Task instructions
When the line containing "The width and height of the screenshot is (806, 682)." is found in the data below, copy it and each line after it through the line containing "Given: Open the Activities", exactly and with no others.

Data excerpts

"""

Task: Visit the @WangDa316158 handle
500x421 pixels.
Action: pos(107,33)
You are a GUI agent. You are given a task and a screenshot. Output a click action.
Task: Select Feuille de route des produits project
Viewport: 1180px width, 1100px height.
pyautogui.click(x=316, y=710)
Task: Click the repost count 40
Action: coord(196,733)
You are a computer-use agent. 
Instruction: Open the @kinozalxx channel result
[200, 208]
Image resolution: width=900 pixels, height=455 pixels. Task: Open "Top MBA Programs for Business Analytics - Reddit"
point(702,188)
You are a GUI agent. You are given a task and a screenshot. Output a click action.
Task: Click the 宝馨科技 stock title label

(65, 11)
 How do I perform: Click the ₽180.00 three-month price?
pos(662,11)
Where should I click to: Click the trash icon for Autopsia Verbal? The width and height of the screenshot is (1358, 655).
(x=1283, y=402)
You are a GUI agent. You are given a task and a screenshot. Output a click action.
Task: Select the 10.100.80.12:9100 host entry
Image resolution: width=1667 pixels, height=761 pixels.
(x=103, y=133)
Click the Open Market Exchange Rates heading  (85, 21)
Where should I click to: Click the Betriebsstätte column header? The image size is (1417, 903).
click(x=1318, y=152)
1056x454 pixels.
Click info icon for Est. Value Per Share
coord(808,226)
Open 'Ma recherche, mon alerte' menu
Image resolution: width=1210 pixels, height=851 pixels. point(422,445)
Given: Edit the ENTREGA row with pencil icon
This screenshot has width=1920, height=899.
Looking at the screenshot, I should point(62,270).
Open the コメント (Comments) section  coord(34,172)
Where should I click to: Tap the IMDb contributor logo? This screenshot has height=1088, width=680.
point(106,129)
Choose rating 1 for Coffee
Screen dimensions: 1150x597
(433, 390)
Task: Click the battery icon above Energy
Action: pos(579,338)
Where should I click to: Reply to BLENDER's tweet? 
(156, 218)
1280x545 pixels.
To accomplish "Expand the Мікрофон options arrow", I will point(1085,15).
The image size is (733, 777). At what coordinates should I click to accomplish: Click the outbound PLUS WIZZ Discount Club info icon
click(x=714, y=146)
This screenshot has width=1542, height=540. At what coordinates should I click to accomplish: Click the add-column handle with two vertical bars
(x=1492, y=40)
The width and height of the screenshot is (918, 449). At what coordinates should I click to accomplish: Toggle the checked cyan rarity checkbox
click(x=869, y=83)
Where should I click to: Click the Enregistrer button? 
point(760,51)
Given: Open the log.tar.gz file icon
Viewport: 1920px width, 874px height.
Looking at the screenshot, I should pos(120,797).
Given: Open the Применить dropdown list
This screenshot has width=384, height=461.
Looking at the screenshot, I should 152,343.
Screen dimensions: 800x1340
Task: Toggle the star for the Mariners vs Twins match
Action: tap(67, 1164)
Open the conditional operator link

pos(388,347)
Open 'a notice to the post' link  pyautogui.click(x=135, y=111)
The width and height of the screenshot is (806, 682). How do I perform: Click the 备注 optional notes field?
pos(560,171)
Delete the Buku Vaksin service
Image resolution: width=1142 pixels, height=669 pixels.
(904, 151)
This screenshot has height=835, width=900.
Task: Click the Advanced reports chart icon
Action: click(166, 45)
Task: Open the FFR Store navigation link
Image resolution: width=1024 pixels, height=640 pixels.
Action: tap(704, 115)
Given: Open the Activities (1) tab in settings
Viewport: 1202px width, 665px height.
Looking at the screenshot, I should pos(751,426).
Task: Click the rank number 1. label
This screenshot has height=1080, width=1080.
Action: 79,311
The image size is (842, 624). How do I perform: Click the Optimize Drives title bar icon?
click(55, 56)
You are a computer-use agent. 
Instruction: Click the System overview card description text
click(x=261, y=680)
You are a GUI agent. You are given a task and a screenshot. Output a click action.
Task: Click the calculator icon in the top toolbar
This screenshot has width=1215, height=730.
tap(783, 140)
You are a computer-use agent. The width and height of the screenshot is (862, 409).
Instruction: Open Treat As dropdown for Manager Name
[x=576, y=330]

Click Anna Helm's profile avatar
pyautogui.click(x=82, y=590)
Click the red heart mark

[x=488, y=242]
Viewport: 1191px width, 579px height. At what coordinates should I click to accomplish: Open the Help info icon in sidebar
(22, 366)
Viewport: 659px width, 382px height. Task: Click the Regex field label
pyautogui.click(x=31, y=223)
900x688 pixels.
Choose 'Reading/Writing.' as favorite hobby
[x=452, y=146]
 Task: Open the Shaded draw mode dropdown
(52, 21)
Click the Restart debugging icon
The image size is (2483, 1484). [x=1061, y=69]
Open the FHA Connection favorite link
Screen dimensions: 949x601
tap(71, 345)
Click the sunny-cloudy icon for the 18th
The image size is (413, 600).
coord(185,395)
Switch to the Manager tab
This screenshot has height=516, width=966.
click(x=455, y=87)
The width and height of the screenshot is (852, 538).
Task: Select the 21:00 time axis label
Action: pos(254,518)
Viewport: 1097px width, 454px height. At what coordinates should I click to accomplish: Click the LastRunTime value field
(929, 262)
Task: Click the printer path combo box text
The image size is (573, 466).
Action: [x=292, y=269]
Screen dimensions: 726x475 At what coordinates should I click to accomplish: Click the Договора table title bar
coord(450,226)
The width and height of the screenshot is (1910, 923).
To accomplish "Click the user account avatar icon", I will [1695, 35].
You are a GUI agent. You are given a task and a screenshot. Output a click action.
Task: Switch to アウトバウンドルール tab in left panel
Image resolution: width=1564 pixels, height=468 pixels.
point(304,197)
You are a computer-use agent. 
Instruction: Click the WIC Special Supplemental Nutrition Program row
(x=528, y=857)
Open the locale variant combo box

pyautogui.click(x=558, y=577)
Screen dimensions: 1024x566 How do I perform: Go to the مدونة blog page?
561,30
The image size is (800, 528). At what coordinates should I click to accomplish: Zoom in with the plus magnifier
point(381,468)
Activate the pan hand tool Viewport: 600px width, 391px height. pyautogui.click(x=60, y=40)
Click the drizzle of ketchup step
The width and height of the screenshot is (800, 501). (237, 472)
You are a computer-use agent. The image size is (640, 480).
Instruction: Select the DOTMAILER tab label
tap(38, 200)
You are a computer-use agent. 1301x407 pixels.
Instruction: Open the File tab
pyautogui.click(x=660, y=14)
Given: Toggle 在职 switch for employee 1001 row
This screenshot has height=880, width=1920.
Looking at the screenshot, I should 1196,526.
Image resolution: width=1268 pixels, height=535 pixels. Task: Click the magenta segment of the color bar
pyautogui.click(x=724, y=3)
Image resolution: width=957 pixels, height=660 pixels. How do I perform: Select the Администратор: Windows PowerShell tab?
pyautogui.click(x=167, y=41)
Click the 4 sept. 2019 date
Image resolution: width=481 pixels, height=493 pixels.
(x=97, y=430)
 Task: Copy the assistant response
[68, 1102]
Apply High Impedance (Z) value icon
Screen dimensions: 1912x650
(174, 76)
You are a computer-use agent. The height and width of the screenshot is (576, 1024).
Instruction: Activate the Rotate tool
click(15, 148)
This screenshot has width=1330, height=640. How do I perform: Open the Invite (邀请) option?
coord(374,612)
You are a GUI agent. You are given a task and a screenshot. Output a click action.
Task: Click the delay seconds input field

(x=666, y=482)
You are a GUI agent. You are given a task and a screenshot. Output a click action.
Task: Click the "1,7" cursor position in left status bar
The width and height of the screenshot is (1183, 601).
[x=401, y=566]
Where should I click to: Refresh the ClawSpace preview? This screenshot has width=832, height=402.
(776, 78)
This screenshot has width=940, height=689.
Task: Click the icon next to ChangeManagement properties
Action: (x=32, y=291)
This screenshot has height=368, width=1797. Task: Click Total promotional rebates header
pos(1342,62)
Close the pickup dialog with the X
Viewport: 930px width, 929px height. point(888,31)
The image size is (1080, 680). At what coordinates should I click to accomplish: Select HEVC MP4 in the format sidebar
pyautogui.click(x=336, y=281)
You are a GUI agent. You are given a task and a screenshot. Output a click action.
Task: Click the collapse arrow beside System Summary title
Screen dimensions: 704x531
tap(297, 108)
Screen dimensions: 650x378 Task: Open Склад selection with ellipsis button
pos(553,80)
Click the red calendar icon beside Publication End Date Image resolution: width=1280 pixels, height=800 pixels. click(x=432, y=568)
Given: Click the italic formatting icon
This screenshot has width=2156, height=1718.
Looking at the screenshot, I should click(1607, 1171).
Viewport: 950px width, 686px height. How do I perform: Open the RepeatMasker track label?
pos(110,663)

"""

Result of this exercise
The width and height of the screenshot is (806, 682). How do I perform: Click the 备注 optional notes field?
pos(560,171)
Delete the Buku Vaksin service
Image resolution: width=1142 pixels, height=669 pixels.
(904, 151)
This screenshot has height=835, width=900.
Task: Click the Advanced reports chart icon
Action: click(166, 45)
Task: Open the FFR Store navigation link
Image resolution: width=1024 pixels, height=640 pixels.
Action: tap(704, 115)
Given: Open the Activities (1) tab in settings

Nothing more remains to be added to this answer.